The average carloads for the last four quarters ending in the third quarter of 2022 was 8.7 million, down from an average of 9 million a quarter in 2013, according to data from the Association of American Railroads compiled by Bloomberg. Over the last decade, the average adjusted operating profit margin for US rails jumped to 41.1% in 2021 from 29.9%. The four large US-based railroads paid out $23.1 billion in dividends and share buybacks last year, up from $9.6 billion in 2012.

Union Pacific returned $7.9 billion to shareholders in dividends and buybacks through the third quarter, executives said on the company’s earnings call in October. Its shares fell 22% this year through last week, compared with a 20% decline for the Standard & Poor’s 500 stock index.

Customers have benefited Union Pacific’s billions of dollars in investments in infrastructure, technology and efforts to reduce greenhouse-gas emissions, in a separate statement provided by spokesperson Kristen South. With the industry’s efficiency gains, inflation-adjusted freight rates are 44% lower that they were in 1981, Union Pacific said.

Limited Growth

The lack of rail volume growth in the industry is a lost opportunity, especially as shippers focus on sustainability, Little said. That’s because trains are about four times more fuel efficient than trucks. A shift of cargo from truck to trains, which railroad CEOs have discussed for years, could also ease a truck-driver shortage and highway congestion.

Read more: How the humble boxcar can make cities more livable

Other practices have improved railroad efficiency at customers’ expense, Little said, including building longer trains, which require more handling time, and new trip optimizer software that improves fuel burn but slows down trains.

The embargoes disrupt the flow of goods and can even cause factory shutdowns if prolonged, said Jeff Sloan, senior director of regulatory affairs at the American Chemistry Council.

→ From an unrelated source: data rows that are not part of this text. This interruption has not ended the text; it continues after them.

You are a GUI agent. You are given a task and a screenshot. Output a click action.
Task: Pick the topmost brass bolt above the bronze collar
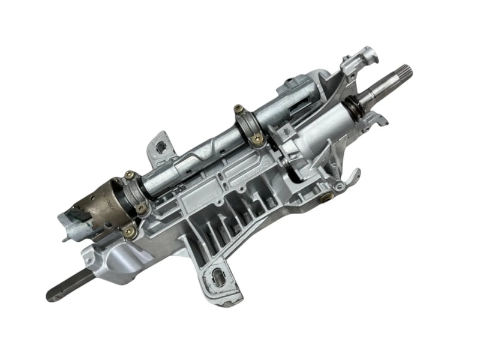pos(128,175)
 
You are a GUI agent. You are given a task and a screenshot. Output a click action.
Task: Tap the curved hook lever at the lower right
pos(351,180)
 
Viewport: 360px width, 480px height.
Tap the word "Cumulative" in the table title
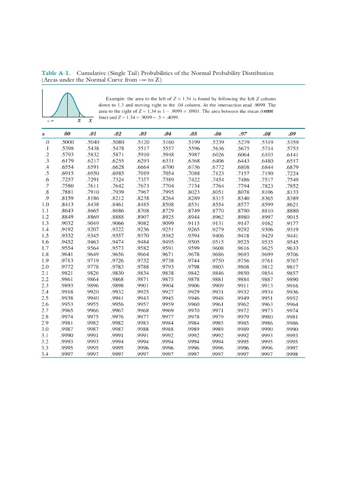(x=92, y=73)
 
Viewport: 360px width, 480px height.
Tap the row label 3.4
(x=45, y=354)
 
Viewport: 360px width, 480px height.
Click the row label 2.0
(x=45, y=267)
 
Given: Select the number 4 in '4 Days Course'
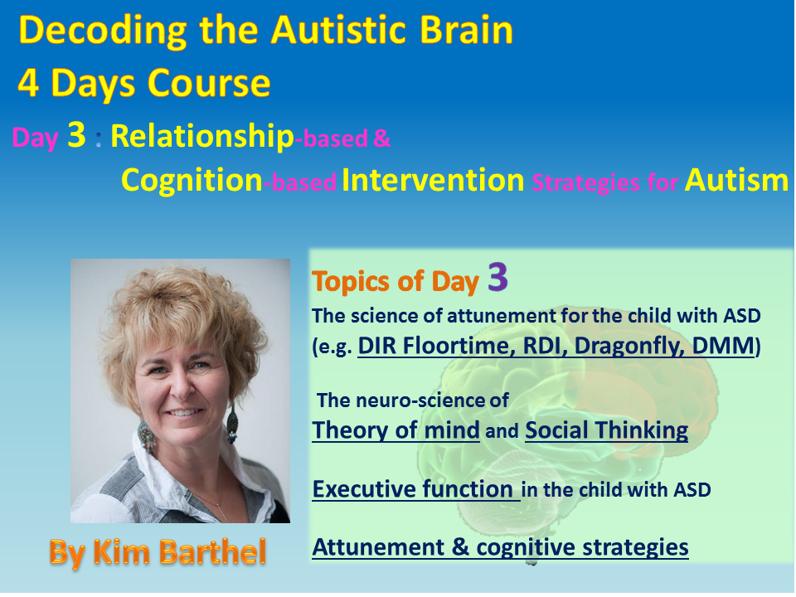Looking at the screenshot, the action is pos(28,83).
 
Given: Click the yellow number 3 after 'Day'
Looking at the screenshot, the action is pos(76,134).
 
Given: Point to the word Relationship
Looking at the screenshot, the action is pos(202,137).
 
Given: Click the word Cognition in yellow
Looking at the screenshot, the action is pos(192,180).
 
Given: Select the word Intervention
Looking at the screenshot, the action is pos(433,180).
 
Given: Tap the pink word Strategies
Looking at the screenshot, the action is pos(586,182).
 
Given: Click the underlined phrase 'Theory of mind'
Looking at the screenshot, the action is pos(396,430).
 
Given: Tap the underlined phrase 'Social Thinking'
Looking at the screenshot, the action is pos(607,430).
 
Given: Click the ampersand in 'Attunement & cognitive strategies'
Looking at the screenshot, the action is pos(460,547).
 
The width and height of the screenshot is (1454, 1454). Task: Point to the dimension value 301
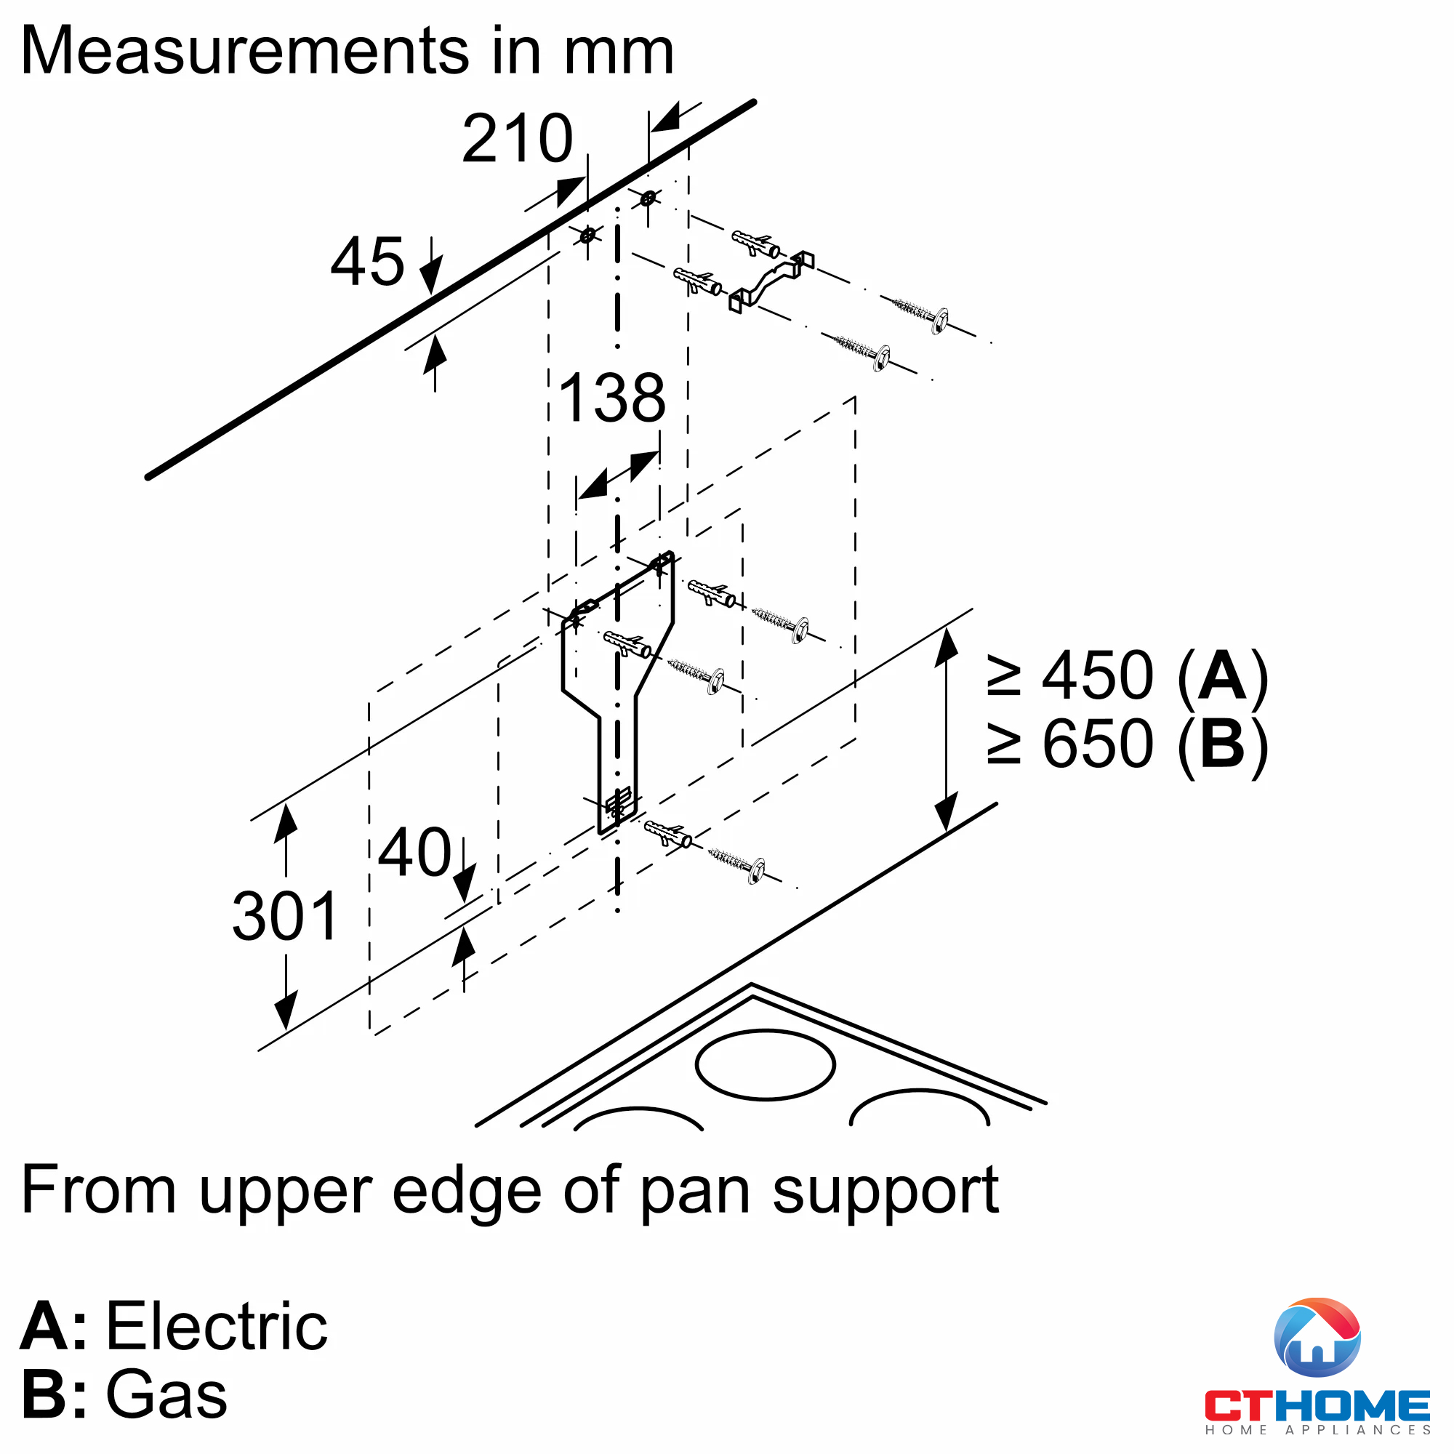pyautogui.click(x=285, y=916)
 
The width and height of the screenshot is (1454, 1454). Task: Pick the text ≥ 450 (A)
pyautogui.click(x=1127, y=675)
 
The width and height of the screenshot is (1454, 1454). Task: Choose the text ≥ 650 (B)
pyautogui.click(x=1127, y=744)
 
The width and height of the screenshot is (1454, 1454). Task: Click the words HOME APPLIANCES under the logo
pyautogui.click(x=1317, y=1429)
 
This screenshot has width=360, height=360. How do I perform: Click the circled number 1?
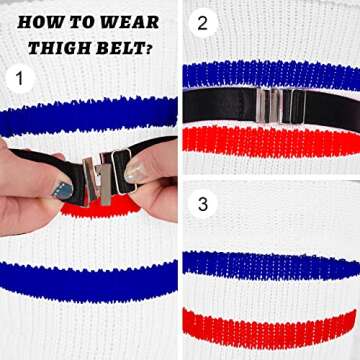point(20,79)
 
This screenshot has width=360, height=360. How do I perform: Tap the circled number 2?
point(203,23)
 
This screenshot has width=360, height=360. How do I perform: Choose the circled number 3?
point(203,204)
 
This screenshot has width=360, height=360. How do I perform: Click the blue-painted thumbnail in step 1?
point(62,190)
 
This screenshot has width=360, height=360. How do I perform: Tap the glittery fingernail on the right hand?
point(135,172)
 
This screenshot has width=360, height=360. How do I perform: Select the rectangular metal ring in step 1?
point(124,171)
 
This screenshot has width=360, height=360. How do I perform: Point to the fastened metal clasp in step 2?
point(281,105)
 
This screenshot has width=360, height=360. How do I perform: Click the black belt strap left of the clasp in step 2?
point(220,105)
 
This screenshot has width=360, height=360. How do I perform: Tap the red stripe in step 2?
point(271,141)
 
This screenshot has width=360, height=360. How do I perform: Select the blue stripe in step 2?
point(271,75)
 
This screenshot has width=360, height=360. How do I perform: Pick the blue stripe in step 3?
point(271,266)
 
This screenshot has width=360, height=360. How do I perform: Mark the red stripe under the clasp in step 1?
point(100,207)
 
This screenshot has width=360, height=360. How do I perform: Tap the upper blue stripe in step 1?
point(88,115)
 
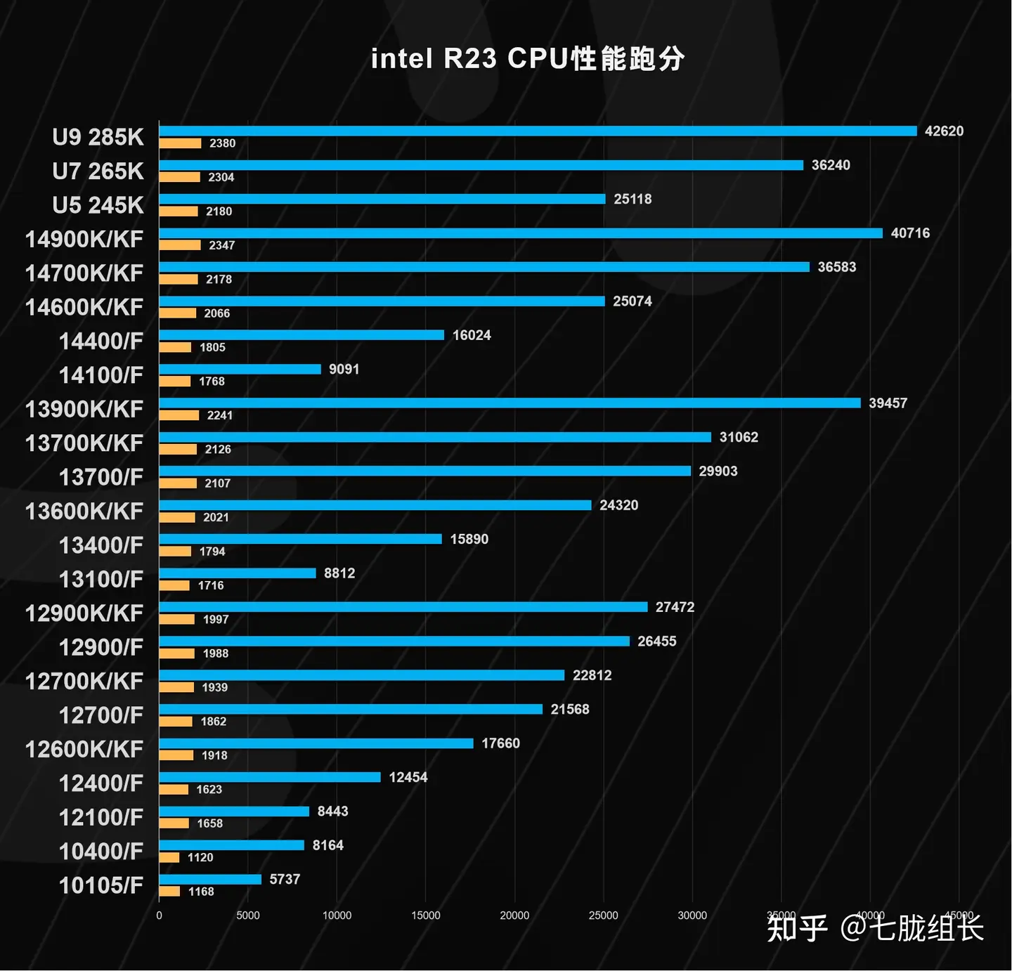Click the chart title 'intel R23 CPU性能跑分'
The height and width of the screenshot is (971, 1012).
(528, 59)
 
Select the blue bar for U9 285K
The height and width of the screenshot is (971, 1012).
(538, 131)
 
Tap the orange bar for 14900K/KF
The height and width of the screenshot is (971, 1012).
(180, 245)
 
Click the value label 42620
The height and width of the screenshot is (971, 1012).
(944, 131)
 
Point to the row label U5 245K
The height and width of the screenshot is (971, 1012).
(98, 205)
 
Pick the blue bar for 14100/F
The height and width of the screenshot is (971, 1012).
(240, 369)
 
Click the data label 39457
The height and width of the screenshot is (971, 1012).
(888, 403)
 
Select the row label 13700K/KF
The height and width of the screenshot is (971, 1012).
(84, 443)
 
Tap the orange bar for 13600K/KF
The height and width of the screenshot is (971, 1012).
(177, 517)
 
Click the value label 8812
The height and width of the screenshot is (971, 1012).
(339, 573)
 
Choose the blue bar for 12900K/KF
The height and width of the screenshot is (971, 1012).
(403, 607)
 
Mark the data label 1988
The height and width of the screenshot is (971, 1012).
(216, 653)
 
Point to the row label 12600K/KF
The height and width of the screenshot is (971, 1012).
(84, 750)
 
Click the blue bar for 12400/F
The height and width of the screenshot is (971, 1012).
(270, 777)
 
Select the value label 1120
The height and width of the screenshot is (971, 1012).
(200, 857)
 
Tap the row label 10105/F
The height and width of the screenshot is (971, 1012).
(100, 885)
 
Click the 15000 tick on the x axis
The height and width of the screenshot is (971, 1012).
(425, 915)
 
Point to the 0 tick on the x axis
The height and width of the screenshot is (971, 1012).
(159, 915)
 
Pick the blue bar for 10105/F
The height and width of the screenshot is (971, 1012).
(210, 879)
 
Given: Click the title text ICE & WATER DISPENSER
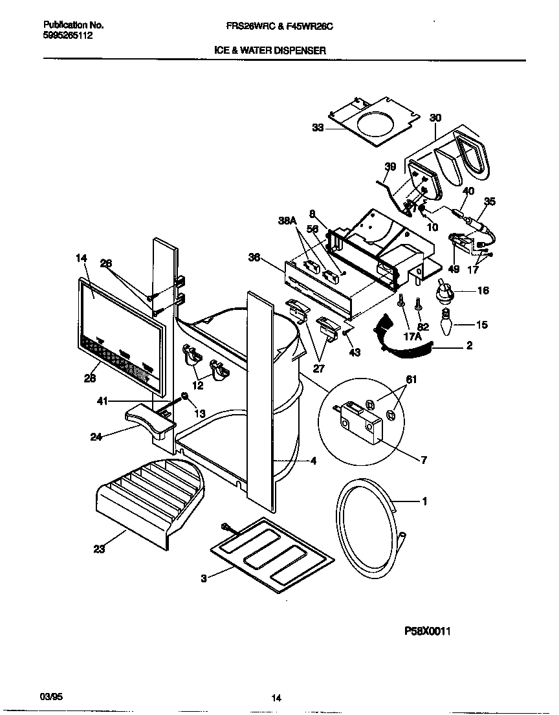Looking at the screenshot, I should tap(270, 50).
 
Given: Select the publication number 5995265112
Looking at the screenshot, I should tap(68, 36).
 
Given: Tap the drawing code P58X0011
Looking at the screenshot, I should tap(426, 632).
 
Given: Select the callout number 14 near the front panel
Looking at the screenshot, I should tap(81, 258).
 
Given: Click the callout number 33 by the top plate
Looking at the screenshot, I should tap(317, 127).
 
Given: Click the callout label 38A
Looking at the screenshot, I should tap(287, 221).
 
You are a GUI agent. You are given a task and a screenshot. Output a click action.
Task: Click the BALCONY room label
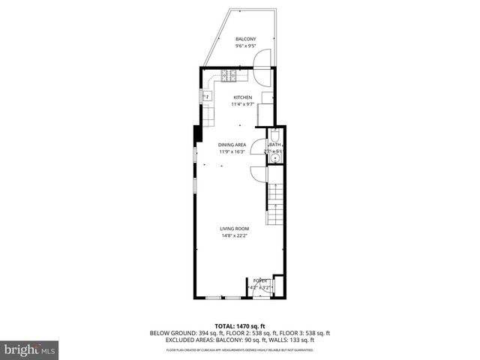[245, 39]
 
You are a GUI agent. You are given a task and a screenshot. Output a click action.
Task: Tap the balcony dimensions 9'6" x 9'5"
[245, 46]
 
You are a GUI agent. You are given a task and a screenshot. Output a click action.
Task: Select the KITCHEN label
[242, 98]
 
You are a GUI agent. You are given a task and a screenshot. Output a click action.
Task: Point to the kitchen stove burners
[229, 76]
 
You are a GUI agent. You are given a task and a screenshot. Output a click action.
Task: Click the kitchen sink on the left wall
[205, 96]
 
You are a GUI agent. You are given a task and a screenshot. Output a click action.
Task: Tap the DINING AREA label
[232, 145]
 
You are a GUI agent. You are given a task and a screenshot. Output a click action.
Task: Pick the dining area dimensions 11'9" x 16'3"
[232, 152]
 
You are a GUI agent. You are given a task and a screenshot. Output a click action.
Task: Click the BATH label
[274, 145]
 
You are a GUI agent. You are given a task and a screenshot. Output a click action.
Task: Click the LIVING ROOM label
[234, 229]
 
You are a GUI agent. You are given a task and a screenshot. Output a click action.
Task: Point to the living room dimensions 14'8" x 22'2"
[234, 236]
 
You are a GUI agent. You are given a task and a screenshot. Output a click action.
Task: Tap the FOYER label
[260, 280]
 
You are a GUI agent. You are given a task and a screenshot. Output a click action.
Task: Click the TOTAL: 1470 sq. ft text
[240, 326]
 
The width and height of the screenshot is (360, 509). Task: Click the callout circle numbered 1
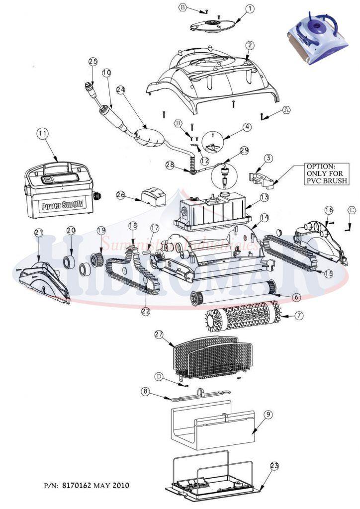click(250, 8)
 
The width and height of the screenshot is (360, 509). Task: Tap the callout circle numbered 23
click(275, 466)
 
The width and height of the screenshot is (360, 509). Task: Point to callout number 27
click(159, 335)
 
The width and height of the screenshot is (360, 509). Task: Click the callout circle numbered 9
click(268, 417)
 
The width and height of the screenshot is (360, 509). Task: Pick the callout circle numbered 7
click(298, 315)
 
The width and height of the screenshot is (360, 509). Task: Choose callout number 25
click(93, 61)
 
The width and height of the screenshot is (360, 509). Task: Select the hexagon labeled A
click(286, 109)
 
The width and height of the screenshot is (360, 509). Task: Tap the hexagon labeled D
click(159, 376)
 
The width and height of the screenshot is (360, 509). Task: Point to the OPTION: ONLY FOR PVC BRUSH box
click(327, 173)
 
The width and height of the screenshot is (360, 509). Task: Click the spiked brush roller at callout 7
click(241, 319)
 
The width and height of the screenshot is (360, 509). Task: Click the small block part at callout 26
click(153, 197)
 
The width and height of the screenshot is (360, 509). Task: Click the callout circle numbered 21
click(39, 233)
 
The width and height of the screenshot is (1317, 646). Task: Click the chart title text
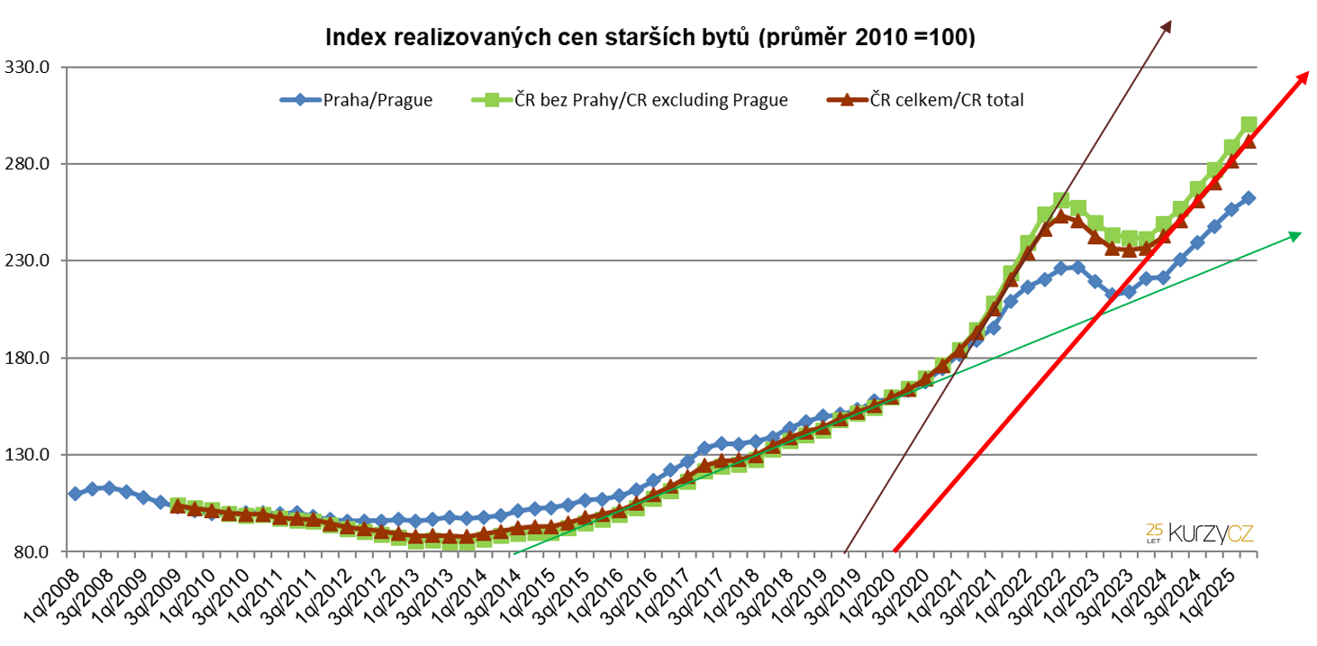(x=649, y=38)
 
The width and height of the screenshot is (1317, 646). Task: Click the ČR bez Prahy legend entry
(x=630, y=100)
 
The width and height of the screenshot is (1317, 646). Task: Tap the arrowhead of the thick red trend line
(x=1303, y=76)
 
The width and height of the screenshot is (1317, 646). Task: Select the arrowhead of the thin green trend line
(x=1296, y=234)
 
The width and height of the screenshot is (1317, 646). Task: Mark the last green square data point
(x=1249, y=125)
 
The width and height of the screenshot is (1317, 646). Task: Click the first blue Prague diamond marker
(x=75, y=494)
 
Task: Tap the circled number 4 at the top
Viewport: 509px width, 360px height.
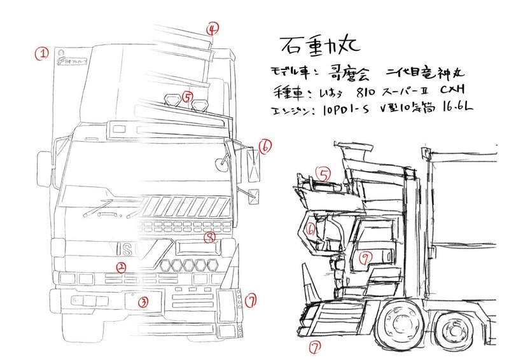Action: (x=213, y=28)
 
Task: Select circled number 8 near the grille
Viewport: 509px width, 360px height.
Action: (x=210, y=237)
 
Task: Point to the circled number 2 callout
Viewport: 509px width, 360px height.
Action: (x=121, y=267)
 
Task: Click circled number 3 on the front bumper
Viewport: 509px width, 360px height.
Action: (x=144, y=302)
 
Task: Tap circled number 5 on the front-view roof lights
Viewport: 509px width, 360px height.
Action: (x=186, y=97)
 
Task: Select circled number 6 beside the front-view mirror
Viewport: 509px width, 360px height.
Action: (x=265, y=146)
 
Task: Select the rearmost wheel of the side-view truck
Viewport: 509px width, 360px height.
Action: (x=453, y=331)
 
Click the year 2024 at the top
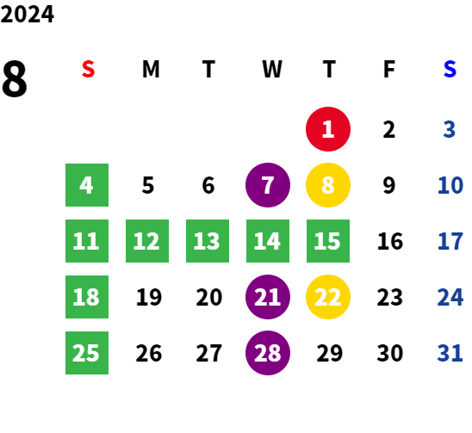click(x=27, y=14)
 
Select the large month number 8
click(x=15, y=79)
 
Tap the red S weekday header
click(x=88, y=69)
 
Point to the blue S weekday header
click(x=450, y=69)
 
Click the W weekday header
click(x=272, y=69)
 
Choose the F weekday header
click(x=389, y=69)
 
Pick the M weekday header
click(x=151, y=69)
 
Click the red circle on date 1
click(x=328, y=129)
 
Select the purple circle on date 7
click(x=268, y=185)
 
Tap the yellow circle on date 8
click(x=328, y=185)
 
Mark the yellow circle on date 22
click(x=328, y=297)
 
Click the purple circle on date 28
click(x=268, y=353)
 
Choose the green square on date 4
click(x=87, y=185)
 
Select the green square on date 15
click(x=328, y=241)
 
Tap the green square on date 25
click(x=87, y=353)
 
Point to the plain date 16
click(x=390, y=241)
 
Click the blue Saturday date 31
click(x=450, y=353)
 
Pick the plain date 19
click(x=149, y=297)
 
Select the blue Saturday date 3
click(x=449, y=129)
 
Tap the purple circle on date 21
click(x=268, y=297)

Companies are often captive to the railroad that runs near their facility and have limited options to use trucks because of the availability and cost, he said.

“Fundamentally, you have a lack of competition, so you have railroads with market power over a lot of their customers,” Sloan said.

STB’s Role

The council is pushing the regulator to streamline rate-increase challenges and to allow shippers to force a railroad to switch its freight to another rail if close by, boosting competition.

The STB, which in January became fully staffed with five directors for the first time since Congress increased the board’s size in 2015, may be poised to spur change. The board required rails to submit weekly service reports after holding April hearings in which rail customers and workers aired complaints.

The board has broad powers to regulate the freight railroads, but that power historically has been tempered by a reluctance by the regulator to micro-manage rails, said Michael Booth, an STB spokesman. Major rule changes, though, have to follow normal regulatory processes, such as public-comment periods.

In addition to Union Pacific’s CEO to publicly explain the embargo spike, the board has asked to hear from two executive vice presidents and its vice president for customer care and support.

“We are aware our customers’ concerns, and we have taken aggressive measures to address them,” Union Pacific said in the statement, noting steps that include removing some rail cars to ease congestion, adding locomotives and expediting some hiring. “We’ve made real progress to increase network fluidity and better meet customer demand; however, we’ve been very upfront that the work isn’t finished.”

Shippers have heard promises from the industry before, the chemistry group’s Sloan said. It will take the STB to force railroads to keep them, he said: “At the end of the day, something has to change.”